In Greater Nashua, 37 House members voted to give driver’s licenses to those who are unlawfully in the country, while 18 representatives voted in opposition and 12 did not vote on the legislation.

Those voting nay included House Minority Leader Richard Hinch, R-Merrimack.

“The consequences of this bill could be serious. With New Hampshire’s current laws, allowing illegal immigrants to receive a valid driver’s license could make it easier for them to participate in several other things, like vote in our elections,” he said.

“We should not be rewarding people in our state illegally, while millions of people around the world are waiting to come lawfully. It’s unfair,” Hinch added.

This is not an entirely new idea. In 1993, the state of Washington, home to the liberal bastion of Seattle, voted to license undocumented immigrants. States that have followed include New Mexico, Utah, Colorado, Nevada, California, Illinois, Maryland, Delaware, Hawaii, Vermont, Connecticut and Washington, D.C.

Reasonable people can likely agree that this is a challenging issue. The Democrats are correct in that the state has no control regarding federal immigration matters.
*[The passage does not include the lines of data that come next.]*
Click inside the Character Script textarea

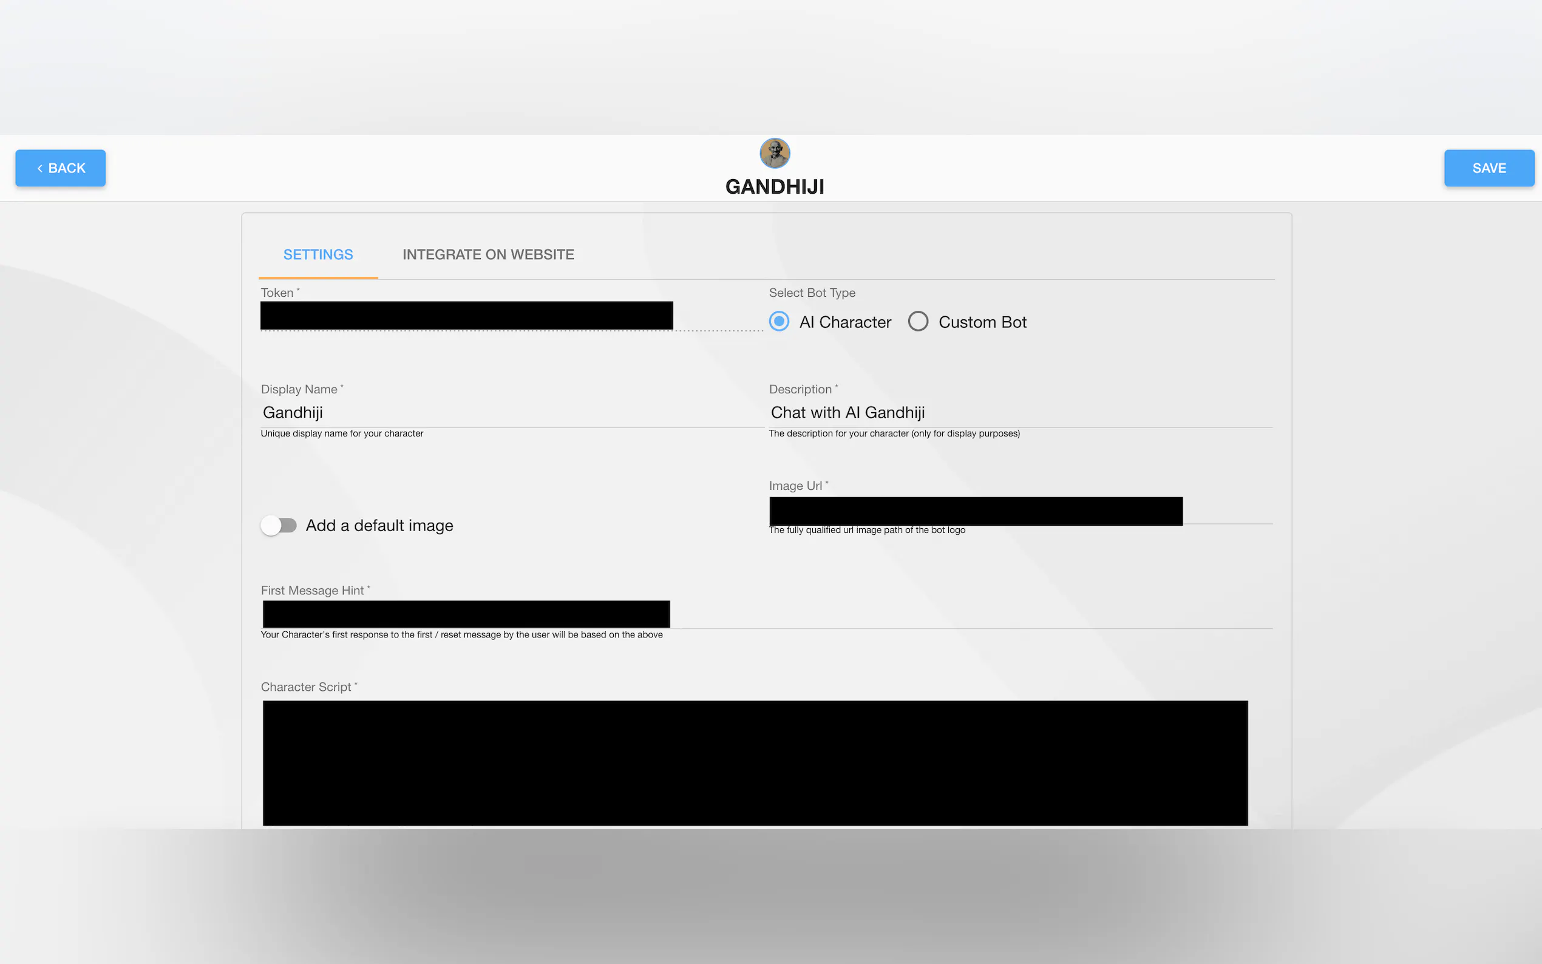point(755,763)
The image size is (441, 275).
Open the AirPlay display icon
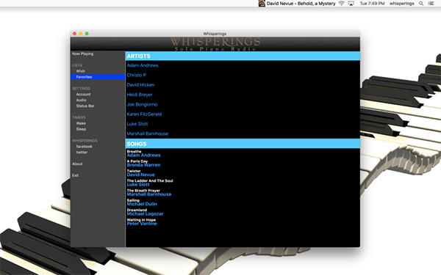(x=351, y=4)
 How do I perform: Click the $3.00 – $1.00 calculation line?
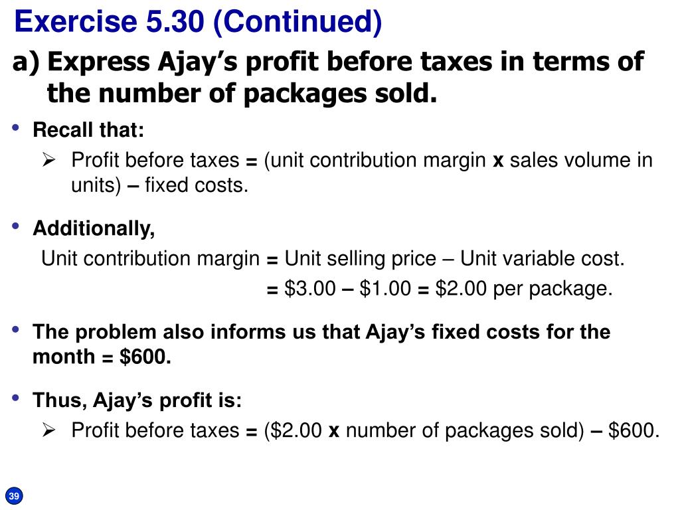(x=440, y=288)
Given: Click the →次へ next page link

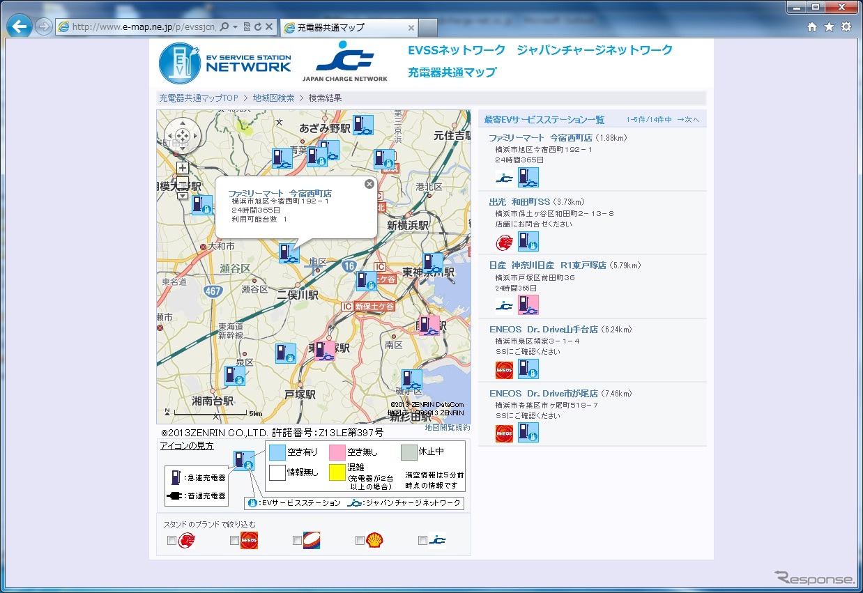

The Republicans rightly question whether the state should be extending rights to people who are already violating a law simply by being here.

We urge members of the Senate to carefully consider the consequences of this legislation upon receiving it from the House. If senators pass a version of it, Gov. Chris Sununu will have a significant choice to make in terms of signing or vetoing the legislation.